By the same mechanism, it can make us less afraid of things that we should be concerned about. The article argues that people have been conditioned to stop fearing Covid-19 due to many real and false alarms.

The seemingly constant flow of emergency alerts has dulled many people’s fear response to this pandemic, leading them to let down their guard, relax their restrictions or masking habits, or even refuse potentially lifesaving vaccines.

The article largely argues for making changes to how we communicate the risks and actions people can take. While fear can be effective for motivating one-time actions, it’s less effective for changing or supporting long-term behaviors. Effective persuasion requires more. A lot has been written on behavior change. It’s challenging because it’s both personal and cultural. It requires both the swimmer and the water to change.

Your Culture Is What You Tolerate

It’s easy for people to become desensitized to safety or other risks within organizations. We become numb to dirty machines, unsafe working spaces, colleagues or bosses who are disrespectful, or near-misses with patient safety. The progressive ignoring of potential or real harms turns abnormalities into accepted norms. This tacit understanding and tolerance of behavior shapes culture. The persistence of such conditions erodes confidence, performance, profit and becomes a self-reinforcing loop that’s difficult to escape.

When we see leaders walk past disorganized work areas, step over a patch of grease on the warehouse floor, or look past a bin full of defects without acting with concern, it sends a signal to the organization. It says what’s important and what’s not. This is why the “go to gemba” principle is so important. On most trips to our gemba, we will find some part of our workplace that us in poor condition, if we look take time to notice. Every trip that doesn’t result in a discussion of that poor condition can desensitize us further. If it was okay to walk past and say nothing last time, why point it out this time?

This is why lean thinkers often ask, “What bothers you?” When we strive to serve customers better through continuous improvement, there should always be something that leaves us dissatisfied.

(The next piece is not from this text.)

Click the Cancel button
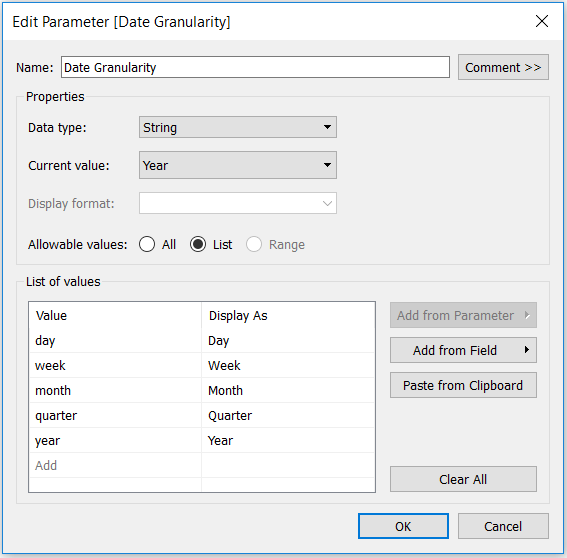The image size is (567, 558). tap(503, 526)
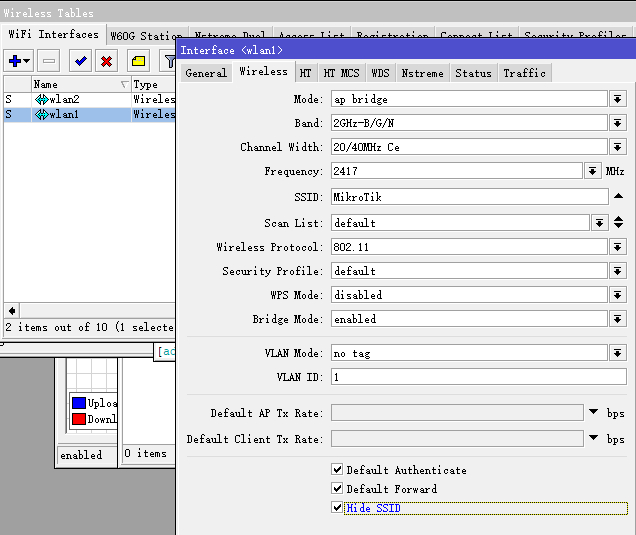Select the wlan1 interface row icon
Screen dimensions: 636x535
point(42,115)
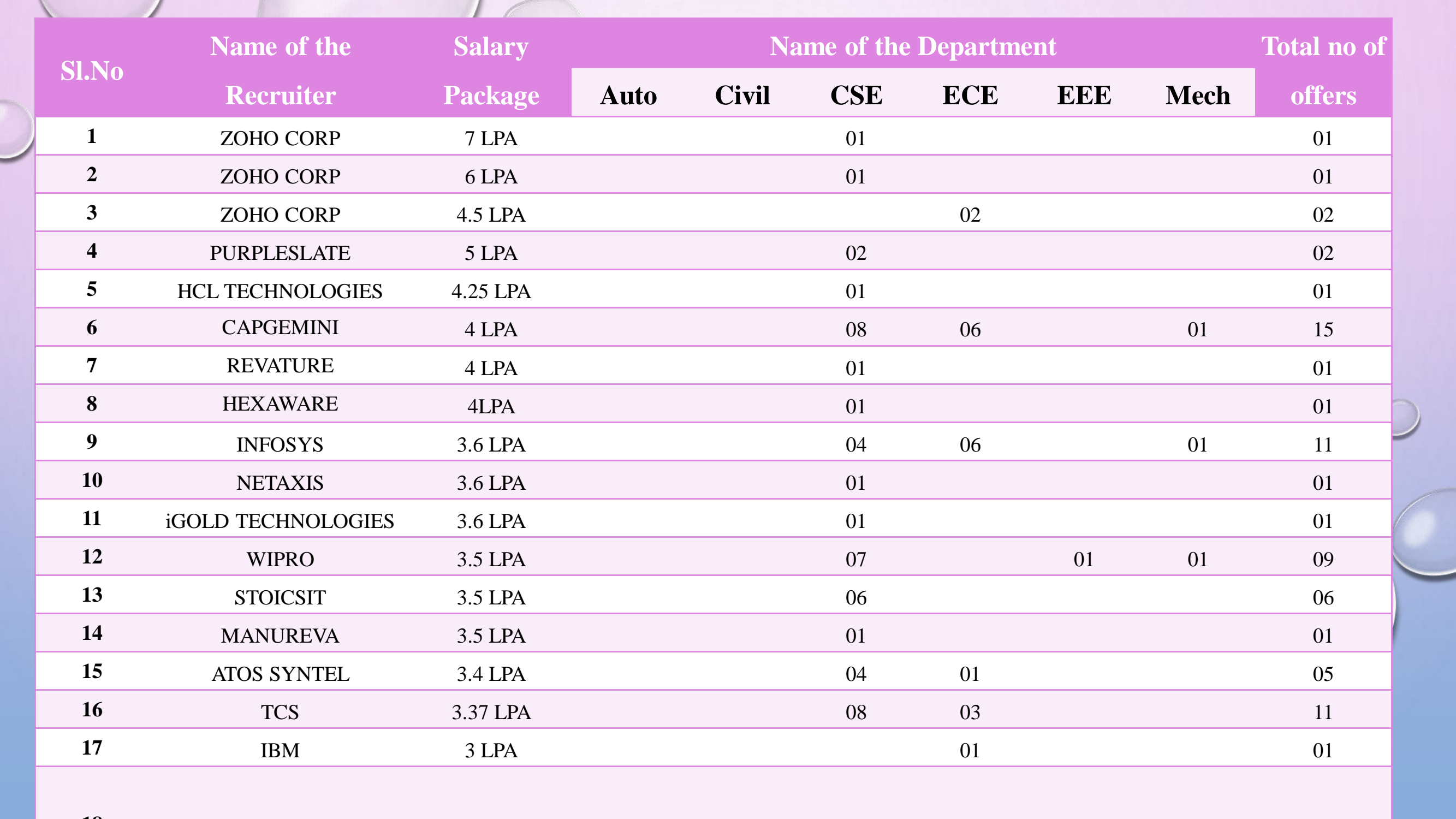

How to Raise Awareness of Safety Risks

There’s a simple but effective practice that organizations have practiced in one form or another to raise awareness of safety risks. This begins with near misses, or instances when we noticed something bad that almost happened, but didn’t. Studies show that for every 300 or so near misses or very minor incidents, there’s a more serious lost time accident. One method to raise awareness of near-misses is hiyari hatto.

The Japanese word hiyari describes the cold feeling we get when we experience something frightening. We can all relate to the feeling of, “Whoa, that was close.”  Perhaps we almost dropped a mug onto the kitchen floor. Our heart may skip a beat. We may feel a chill. This is part of a normal physiological reaction. It’s the result of a combination of stress hormones preparing us for fight-or-flight and blood moving from skin, fingertips, etc to our vital organs and brain, where it’s more useful in a crisis. When our body senses danger, real or otherwise, it gives us a “hiyari” feeling of cold.

The “ha” part of the word hatto refers to the sound we make when we gasp, or make an intake of breath when frightened or surprised. Both of these are involuntary reactions. The gasps and chills are our body’s way of preparing us for danger, real or imagined. We shouldn’t ignore the feelings of hiyari and hatto just because the danger has passed. The conditions that created the near-miss remain and must be addressed.

How to Let Small Things Bother You

In the hiyari hayatto approach to addressing safety near-misses, people are encouraged to report when they saw or felt something unsafe almost happened. People report their concerns to a body responsible for addressing or investigating them, such as a safety committee. A committee takes or guides actions to make quick fixes, evaluates conditions around more serious dangers, or looks for ways to prevent near-misses from reoccurring.

This type of program reduces the threshold of reporting to the lowest reasonable level. People aren’t limited to actual incidents experienced or witnessed. Whatever makes us gasp, sends a chill down your spine or say, whoops! is fair game. The first step is setting up a hiyari hayatto committee who will collect and take this feedback seriously. It’s a good way to enable everyone to participate in building a culture of safety.

The key to an approach like hiyari hatto is that it welcomes people’s feelings. Our impressions and subjective experiences about near misses are often revealing. We may learn that a workplace or process that we designed to be safe may feel unsafe to others. A person may be afraid of something for no good reason, or be bold in the face of known dangers. There is a way to avoid desensitization from constant safety first! slogans or from stepping over yet another banana peel. This is to set up a system to let small things bother you, even if it’s only a feeling.